The end of a relationship can bring you an abundance of much-needed alone time, new friends, a new mindset, and the start of a journey with yourself that needs nurturing. So, in truth, the way you decide to let heartbreak unfold is how love ends, not how you feel the relationship ended. The end also foreshadows a great new beginning for you and only you in many ways. For this to happen, first you must stop thinking about your wrongdoings, shortcomings, and anything else that ties you to blame yourself. Sure, a relationship and its aftermath involve two people, but it doesn’t have to do with anyone else but you.

Once I stepped into this reality, things began to change rapidly. I was no longer a victim; I was getting better at life. I was facing my weaknesses and turning them into strengths. I was making myself my own best friend. I was soothing the wounds that opened up so quickly in relationships. It took me facing this truth to free me from the fear of the word “end.” It isn’t terrifying anymore; it’s empowering. To start over in love should be the only thing we don’t fear starting over in.

There was a time between two years and last year when I believed I was really in love. I still feel that experience taught me a lot about how to let someone go for me. That’s another big thing––you are only as “in love” as your oldest memory of “being in love” lets you be. The one memory that holds you shakes you up and doesn’t fight for release. It’s a memory someone gave you that was made from pure love and comfort, so it is okay if it stays a little longer than expected.

The best part about finding love is knowing you are open to receiving it and nothing else. You are open to emotions coming and emotions leaving. You need to accept that sometimes your heart does not know how to not care about someone who meant a lot to you. Some people in my life have and always will be loved more than others. I tend to notice that my brain wires my romantic experiences differently than others. It wires it from when I experienced it as the most authentic version of myself to when I was the least. That’s the honesty I never wrote to myself. I spend so much of my time writing theories explaining situations on how love works that I forget about myself. Where does love end for me? When do I cross the line and save love for myself?

That is when my understanding of that phrase became an entire written novel in my life story. Love is meant to end because the beginning of the greatest love begins and ends with you. It is the only space for self-discovery.
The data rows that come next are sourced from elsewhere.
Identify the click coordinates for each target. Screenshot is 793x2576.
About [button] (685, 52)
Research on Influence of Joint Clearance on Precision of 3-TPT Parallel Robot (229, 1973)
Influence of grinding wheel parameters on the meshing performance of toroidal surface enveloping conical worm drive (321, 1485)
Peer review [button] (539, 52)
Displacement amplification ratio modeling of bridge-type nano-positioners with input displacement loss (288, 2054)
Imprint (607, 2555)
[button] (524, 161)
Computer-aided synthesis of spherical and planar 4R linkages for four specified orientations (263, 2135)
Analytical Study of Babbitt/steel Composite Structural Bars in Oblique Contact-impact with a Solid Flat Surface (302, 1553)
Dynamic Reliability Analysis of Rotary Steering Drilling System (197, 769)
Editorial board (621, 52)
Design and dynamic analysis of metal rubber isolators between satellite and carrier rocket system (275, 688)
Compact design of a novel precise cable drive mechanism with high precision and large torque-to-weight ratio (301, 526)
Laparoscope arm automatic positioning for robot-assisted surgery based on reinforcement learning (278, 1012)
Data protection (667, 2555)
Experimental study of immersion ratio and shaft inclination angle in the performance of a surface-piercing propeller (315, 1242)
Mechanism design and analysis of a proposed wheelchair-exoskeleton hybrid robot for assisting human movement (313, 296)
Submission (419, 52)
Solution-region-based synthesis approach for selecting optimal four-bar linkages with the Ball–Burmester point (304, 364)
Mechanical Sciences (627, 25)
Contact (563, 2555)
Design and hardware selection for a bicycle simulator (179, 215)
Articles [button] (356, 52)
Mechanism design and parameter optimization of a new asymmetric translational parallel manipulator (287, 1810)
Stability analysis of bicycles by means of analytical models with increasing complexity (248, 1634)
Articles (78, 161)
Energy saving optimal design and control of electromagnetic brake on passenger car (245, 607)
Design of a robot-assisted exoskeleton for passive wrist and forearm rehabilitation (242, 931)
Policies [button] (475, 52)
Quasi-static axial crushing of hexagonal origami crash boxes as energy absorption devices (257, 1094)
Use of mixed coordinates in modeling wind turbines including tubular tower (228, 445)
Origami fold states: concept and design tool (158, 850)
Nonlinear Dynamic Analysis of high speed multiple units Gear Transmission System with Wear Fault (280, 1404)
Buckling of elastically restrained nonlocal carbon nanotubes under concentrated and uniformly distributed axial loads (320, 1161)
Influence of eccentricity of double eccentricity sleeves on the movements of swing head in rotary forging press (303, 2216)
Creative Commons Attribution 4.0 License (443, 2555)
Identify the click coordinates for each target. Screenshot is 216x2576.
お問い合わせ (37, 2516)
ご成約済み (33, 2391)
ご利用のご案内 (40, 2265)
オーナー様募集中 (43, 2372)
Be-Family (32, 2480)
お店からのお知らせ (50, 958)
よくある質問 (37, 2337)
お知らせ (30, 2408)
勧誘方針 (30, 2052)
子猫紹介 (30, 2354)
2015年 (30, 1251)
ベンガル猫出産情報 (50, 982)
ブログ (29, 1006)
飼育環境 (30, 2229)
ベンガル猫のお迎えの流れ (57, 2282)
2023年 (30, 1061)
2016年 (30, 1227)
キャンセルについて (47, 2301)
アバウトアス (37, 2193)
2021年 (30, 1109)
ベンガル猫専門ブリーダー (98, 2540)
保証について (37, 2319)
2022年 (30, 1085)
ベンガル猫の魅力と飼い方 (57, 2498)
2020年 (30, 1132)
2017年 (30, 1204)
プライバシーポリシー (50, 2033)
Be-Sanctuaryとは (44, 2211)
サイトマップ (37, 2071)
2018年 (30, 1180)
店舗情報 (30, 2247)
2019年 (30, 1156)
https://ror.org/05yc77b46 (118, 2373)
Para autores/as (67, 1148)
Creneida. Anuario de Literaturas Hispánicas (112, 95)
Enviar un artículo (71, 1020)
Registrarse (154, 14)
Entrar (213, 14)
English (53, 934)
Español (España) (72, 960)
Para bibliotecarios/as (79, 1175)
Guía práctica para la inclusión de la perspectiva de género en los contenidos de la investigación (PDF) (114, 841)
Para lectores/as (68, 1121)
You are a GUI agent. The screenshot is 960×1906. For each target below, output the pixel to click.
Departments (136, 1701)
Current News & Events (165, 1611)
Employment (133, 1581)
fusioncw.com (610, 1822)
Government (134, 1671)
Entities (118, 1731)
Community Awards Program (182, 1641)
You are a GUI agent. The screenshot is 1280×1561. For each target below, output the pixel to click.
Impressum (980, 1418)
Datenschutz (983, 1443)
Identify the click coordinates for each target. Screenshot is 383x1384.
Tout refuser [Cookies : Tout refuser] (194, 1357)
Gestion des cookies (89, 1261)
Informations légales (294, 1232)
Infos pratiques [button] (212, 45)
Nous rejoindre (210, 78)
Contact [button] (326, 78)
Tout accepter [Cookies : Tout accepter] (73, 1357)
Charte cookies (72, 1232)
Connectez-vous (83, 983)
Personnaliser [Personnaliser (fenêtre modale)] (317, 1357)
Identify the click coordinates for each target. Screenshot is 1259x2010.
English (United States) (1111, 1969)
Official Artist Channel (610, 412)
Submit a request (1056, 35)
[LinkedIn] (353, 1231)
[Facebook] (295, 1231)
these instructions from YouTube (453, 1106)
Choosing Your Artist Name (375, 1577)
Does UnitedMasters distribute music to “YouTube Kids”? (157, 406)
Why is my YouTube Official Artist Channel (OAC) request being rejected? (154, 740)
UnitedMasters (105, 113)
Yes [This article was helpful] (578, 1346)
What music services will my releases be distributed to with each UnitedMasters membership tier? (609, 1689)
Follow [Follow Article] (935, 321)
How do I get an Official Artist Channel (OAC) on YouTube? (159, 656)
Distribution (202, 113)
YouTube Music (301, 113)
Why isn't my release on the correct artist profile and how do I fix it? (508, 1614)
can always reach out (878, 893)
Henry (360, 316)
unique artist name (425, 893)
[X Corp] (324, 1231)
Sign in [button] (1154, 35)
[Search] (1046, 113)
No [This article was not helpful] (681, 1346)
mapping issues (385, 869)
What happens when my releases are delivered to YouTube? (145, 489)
Pain, letting go, and finding a new kind of peace rooted within you is the only kind of real love you will find when you leave a relationship that is not meant for you. It is a revolt against choosing someone else before you’ve picked yourself; it’s a complete 360. In the great words of Author Kristin Rivait, “Sometimes love is meant to end” for you, not because of you or someone else. 

I feel I have lived enough lifetimes; I can finally say without remorse, without sadness, dread, or excruciating pain that sometimes love is supposed to end for the better. And yet, an end always brings you to find it anyways.